Separated from their families, the employees of GECo found a sense of community among one another. Like many of Toronto’s 20th-century manufacturers, GECo was a place of both work and play: golf driving practice, shuffleboard, badminton, volleyball, softball, and bowling were all offered to employees on and off the campus as a way of inspiring solidarity and maintaining good spirits in the workplace. More than 200 GECo employees entered the company’s 1943 fall fair, exhibiting vintage stamps, crocheted jewellery, and knitted scarves.
The women who worked at GECo were also encouraged to participate in the annual Miss War Worker pageant, a “beauty pin-up contest,” held by several manufacturers. Winners from the company event would go on to a city-wide competition, which included representation from John Inglis and Company, Massey-Harris, and Toronto Shipbuilding Yard, and which was part of the Miss Toronto pageant. The 1943 GECo contest saw 56 women, clad in their work uniforms, compete at the company level; judges deliberated their decision for three hours before crowning Alice Newman of the high explosives division the first-place winner. Neither Alice nor her fellow GECo bombshell beauties took home the $300 first prize at the city competition, which went to Dorothy Dales, an assembly line inspector at Research Enterprises in Leaside.

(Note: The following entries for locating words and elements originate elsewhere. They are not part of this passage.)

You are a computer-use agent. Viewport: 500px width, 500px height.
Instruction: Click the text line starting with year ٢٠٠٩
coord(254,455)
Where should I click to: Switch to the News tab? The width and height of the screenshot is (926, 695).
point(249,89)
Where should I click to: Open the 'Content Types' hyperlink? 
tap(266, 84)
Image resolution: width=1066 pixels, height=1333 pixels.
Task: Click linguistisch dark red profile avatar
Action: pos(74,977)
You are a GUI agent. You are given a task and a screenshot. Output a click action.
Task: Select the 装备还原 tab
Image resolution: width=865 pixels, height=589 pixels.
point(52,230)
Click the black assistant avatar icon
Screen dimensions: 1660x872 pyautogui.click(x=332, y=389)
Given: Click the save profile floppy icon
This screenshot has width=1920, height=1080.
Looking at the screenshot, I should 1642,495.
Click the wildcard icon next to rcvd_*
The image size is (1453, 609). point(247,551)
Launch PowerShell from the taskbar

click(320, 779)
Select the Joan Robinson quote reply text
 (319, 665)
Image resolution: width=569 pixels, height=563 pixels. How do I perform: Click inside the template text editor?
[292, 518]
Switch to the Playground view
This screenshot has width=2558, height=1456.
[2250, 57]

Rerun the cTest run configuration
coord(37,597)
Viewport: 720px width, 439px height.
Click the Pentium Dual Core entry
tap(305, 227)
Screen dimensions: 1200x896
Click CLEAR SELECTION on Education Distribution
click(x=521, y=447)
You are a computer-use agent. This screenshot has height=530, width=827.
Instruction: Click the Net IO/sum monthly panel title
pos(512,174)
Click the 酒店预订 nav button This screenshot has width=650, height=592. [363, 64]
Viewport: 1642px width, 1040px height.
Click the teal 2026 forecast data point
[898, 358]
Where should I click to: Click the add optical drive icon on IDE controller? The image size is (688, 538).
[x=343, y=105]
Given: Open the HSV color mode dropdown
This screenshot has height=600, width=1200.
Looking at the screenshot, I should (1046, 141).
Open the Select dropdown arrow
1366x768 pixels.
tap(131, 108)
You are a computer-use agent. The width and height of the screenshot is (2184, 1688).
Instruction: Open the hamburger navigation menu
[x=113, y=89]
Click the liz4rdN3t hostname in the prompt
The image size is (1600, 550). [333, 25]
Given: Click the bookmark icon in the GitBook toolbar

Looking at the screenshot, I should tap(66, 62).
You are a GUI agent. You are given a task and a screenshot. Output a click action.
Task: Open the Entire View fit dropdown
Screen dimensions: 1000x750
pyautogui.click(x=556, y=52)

The Munitions Workers Association oversaw not only company bargaining and social activities, but also invaluable war drives within the company. During the six months following the plant’s opening, the association had involved 2,000 workers in blood donation drives for the Red Cross. In the same period, the employees had also subscribed over $250,000 to the Victory Loan campaign through fundraising events that included vocalist Barry Wood of NBC’s Your Hit Parade. Industrious and generous in both material and spirit, GECo and its workers were representative of Toronto—and Canada’s—contribution to the war.
Following the war, the Canadian government decided not to raze the 172 buildings, but instead turned a number of them over to the City as postwar emergency housing. The GECo housing community had between 2,000 and 6,000 residents between 1946 and 1954. At the same time, the municipality was acquiring the surrounding property for development into what would become Canada’s famous Golden Mile of Industry. Some of the original low-rise buildings remain to the southeast of Warden and Eglinton, a physical reminder of the vital work that Toronto women performed during the Second World War.
Additional material from The Globe and Mail (November 24, 1942; May 6, 1947; October 30, 1948; January 28, 1948; February 25, 1942), Toronto Star (June 7, 1941; May 23, 1942; July 14, 1942; August 25, 1942; June 30, 1943; November 10, 1943), City of Toronto Archives, Series 1243; and Archives of Ontario, Fonds 2082.